去年の浦和レッズを3行にまとめるこんな感じ。
一見、素晴らしい結果…いや、実に素晴らしい結果。
しかしながら、彼らの展開するサッカーの質は、毎試合スタジアムを埋め尽くすサポーターを満足させるものだったかといえば、その答えは否、である。
ボールを支配され、すんでの所で相手のチャンスを防ぐ。
攻撃はワシントン、ポンテ、また田中達也や永井雄一郎の個人技に頼るところが大きく、結果はついてくるものの、いまひとつスッキリしない内容。
結果が全てだったACLはいいものの、リーグ戦での敗戦などは相当にフラストレーションが溜まるものだったのではないだろうか。

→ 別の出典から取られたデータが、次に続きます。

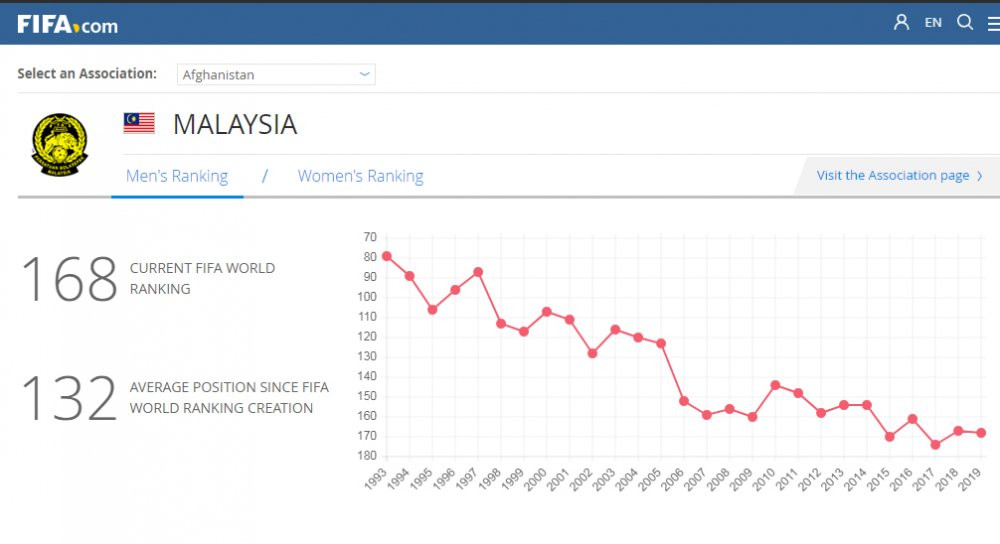Click the Malaysia football association crest
1000x544 pixels.
tap(60, 145)
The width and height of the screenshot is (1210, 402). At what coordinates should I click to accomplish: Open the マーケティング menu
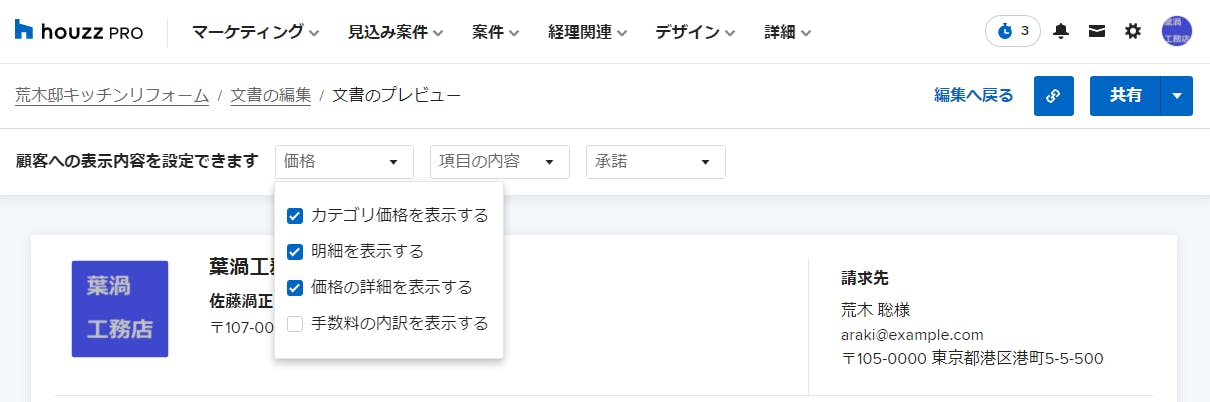tap(256, 32)
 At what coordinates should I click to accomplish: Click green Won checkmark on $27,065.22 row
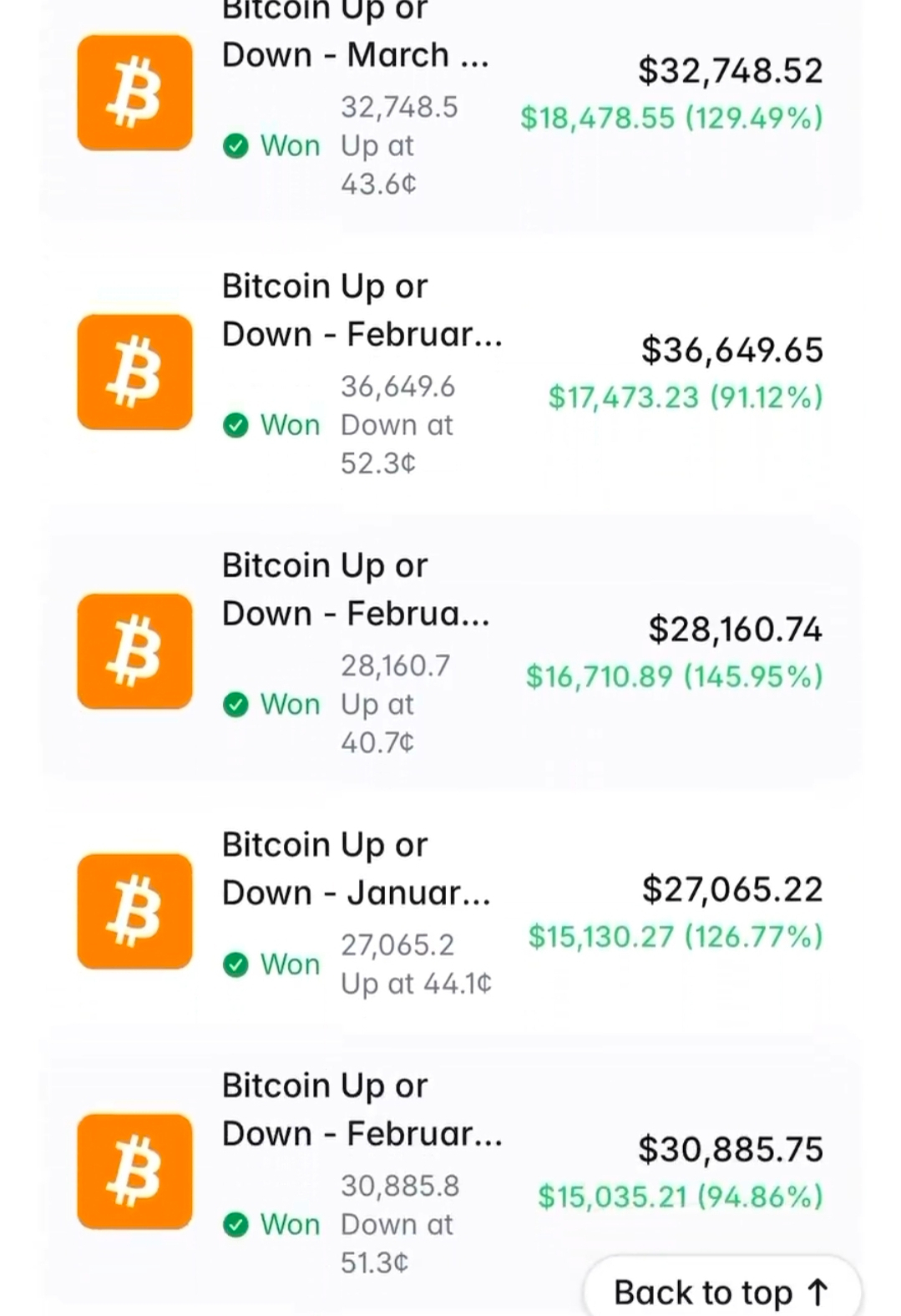point(236,965)
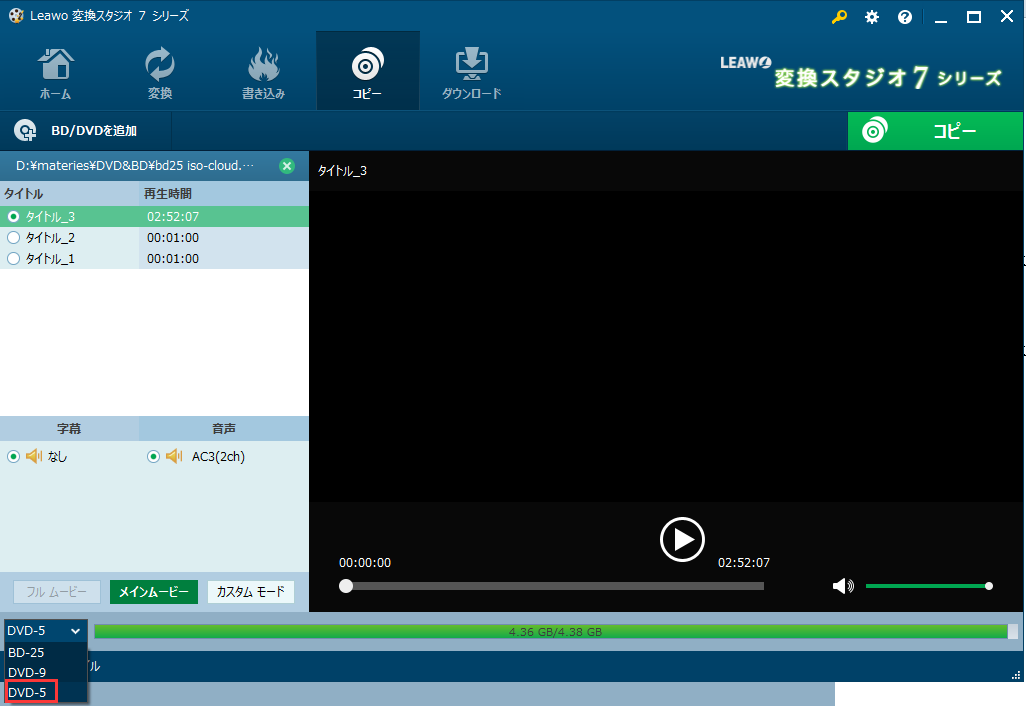Select タイトル_2 radio button
1026x706 pixels.
[x=13, y=237]
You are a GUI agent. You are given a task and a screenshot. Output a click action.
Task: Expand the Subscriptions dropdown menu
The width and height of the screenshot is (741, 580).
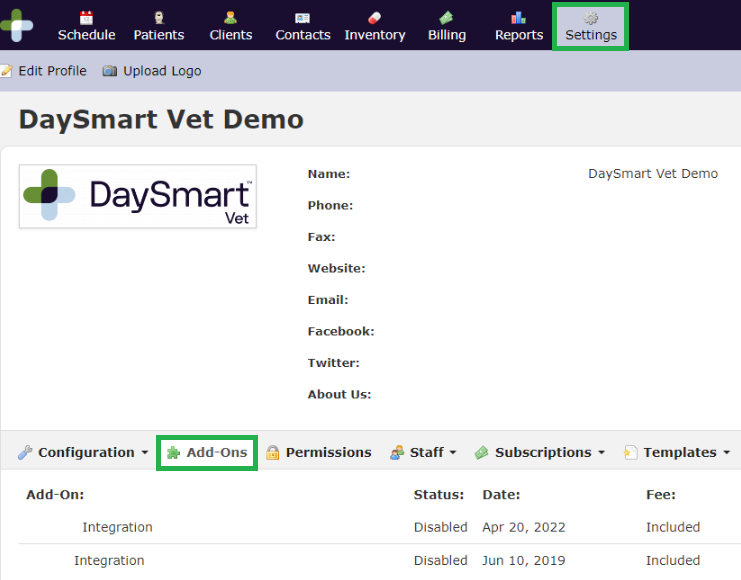click(x=541, y=453)
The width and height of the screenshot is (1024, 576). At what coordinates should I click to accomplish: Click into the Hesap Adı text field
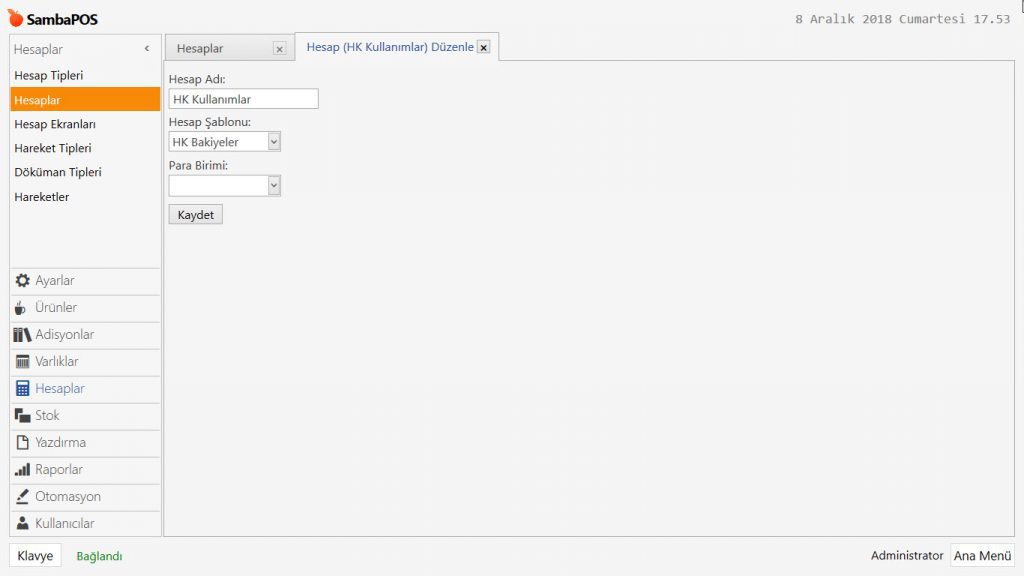[x=243, y=99]

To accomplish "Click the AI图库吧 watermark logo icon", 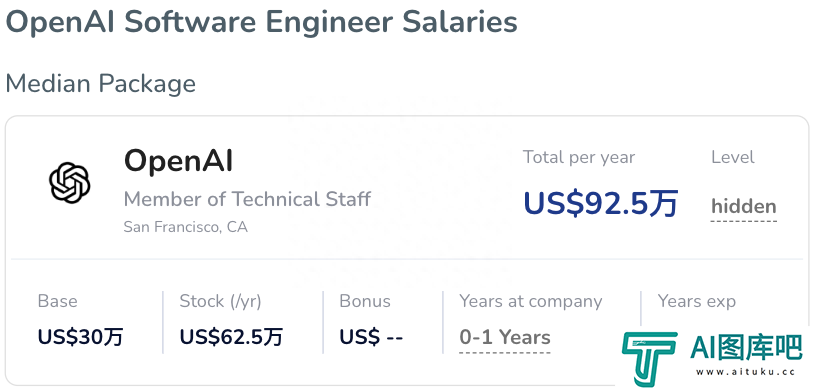I will click(x=650, y=359).
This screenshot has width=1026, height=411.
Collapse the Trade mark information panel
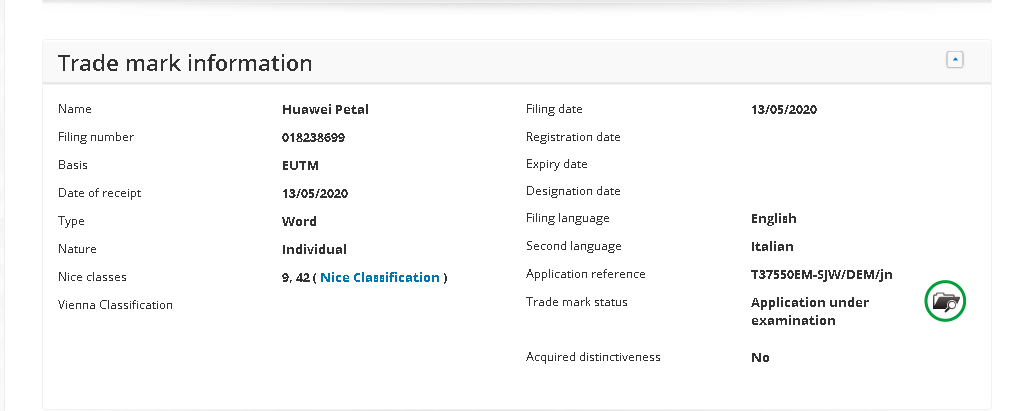pos(955,60)
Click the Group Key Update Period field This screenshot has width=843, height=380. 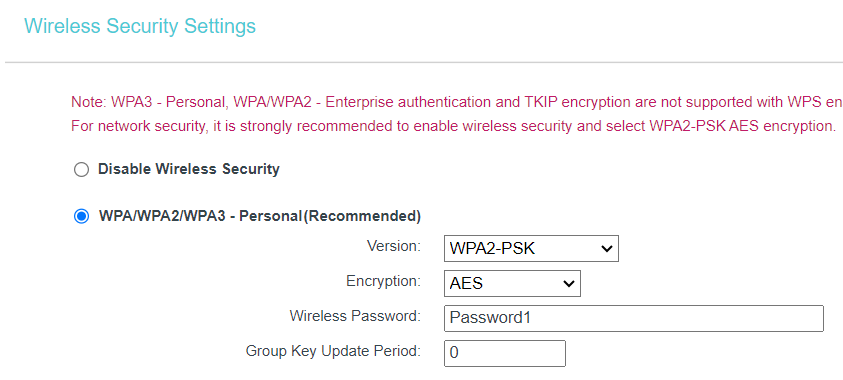coord(505,353)
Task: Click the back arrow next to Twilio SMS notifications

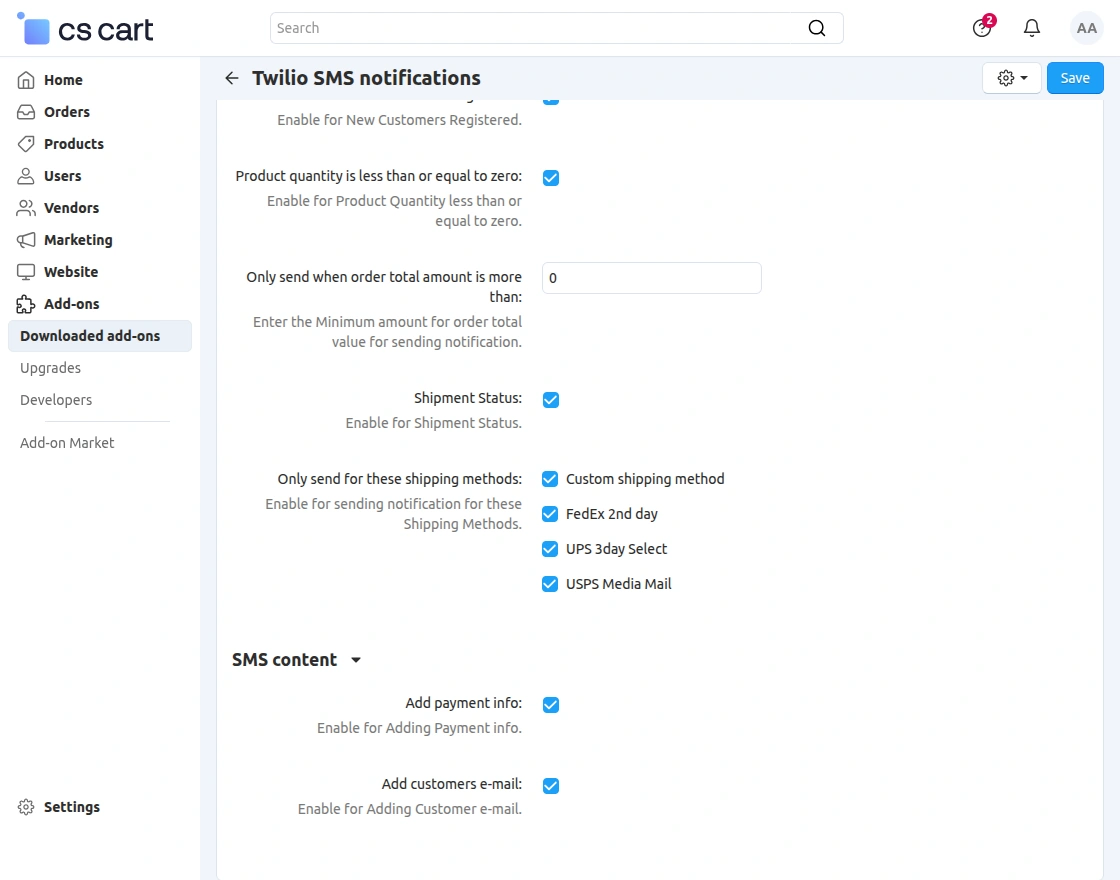Action: tap(231, 78)
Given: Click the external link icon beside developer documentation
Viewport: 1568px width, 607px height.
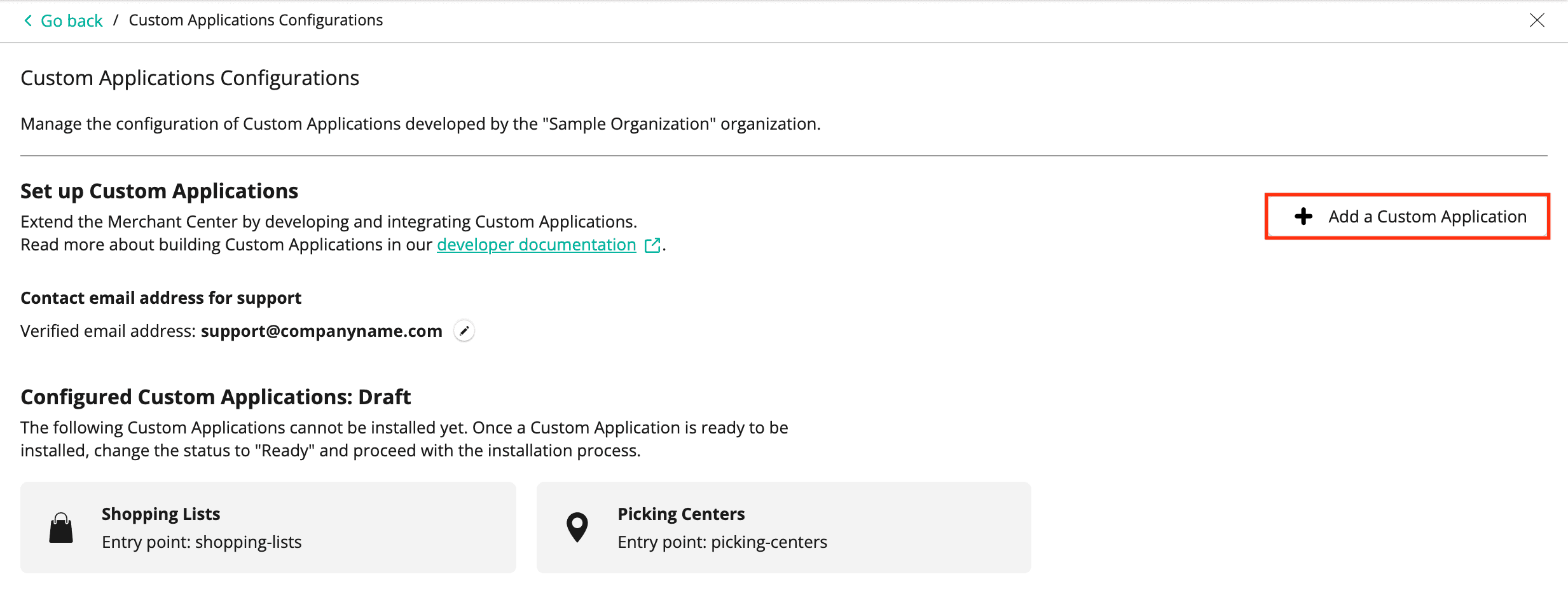Looking at the screenshot, I should tap(652, 245).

色んな負け方を経験し、ある意味慣れのようなものがある古くからのサポーターでも、そう感じたはずだ。
私もそうだった。
監督との不仲が以前から噂されていた、ワシントン、小野伸二が相次いで離脱、移籍。
特にワシントンの場合は、「オジェックとワシントン、どちらを取るのか」というような議論にまで発展した。
結局、賛否両論のあったオジェックは残留、ワシントンはフルミネンセに移籍。
オジェック体制の2年目がスタートした。
Jリーグ最終節で大けがを負ったポンテの代役として、大分から、逸材梅崎司を獲得。
ワシントンの代役には新潟で安定した成績を残していたエジミウソンを獲得。
そして日本代表不動のエース、高原直泰をまさかの獲得。
しかし補強ポイントに関しては賛否両論。
素晴らしい個人能力を持った選手を獲得できたことは誰の目にも明かであったが、昨シーズンから続く中盤や守備の補強に動かなかったことを疑問視する声も出ていたように思う。
蓋を開けてみれば開幕連敗。
何の内容もないようなサッカー。
オジェック電撃解任。
紛いなりにも、レッズを暗黒時代から引き上げ、ACLを制覇した功労者を開幕2試合で更迭。
開幕前からさんざん言われてたにも関わらず、レッズは最悪とも言える形でこの功労者を更迭した。
その後チームは復調の兆しを見せ、内容はさることながらも勝ち点を重ねる。
また他チームの躓きも目立つこともあり、中断前には首位にまで上り詰めた。
しかし、歯車はたしかに狂い始めていた。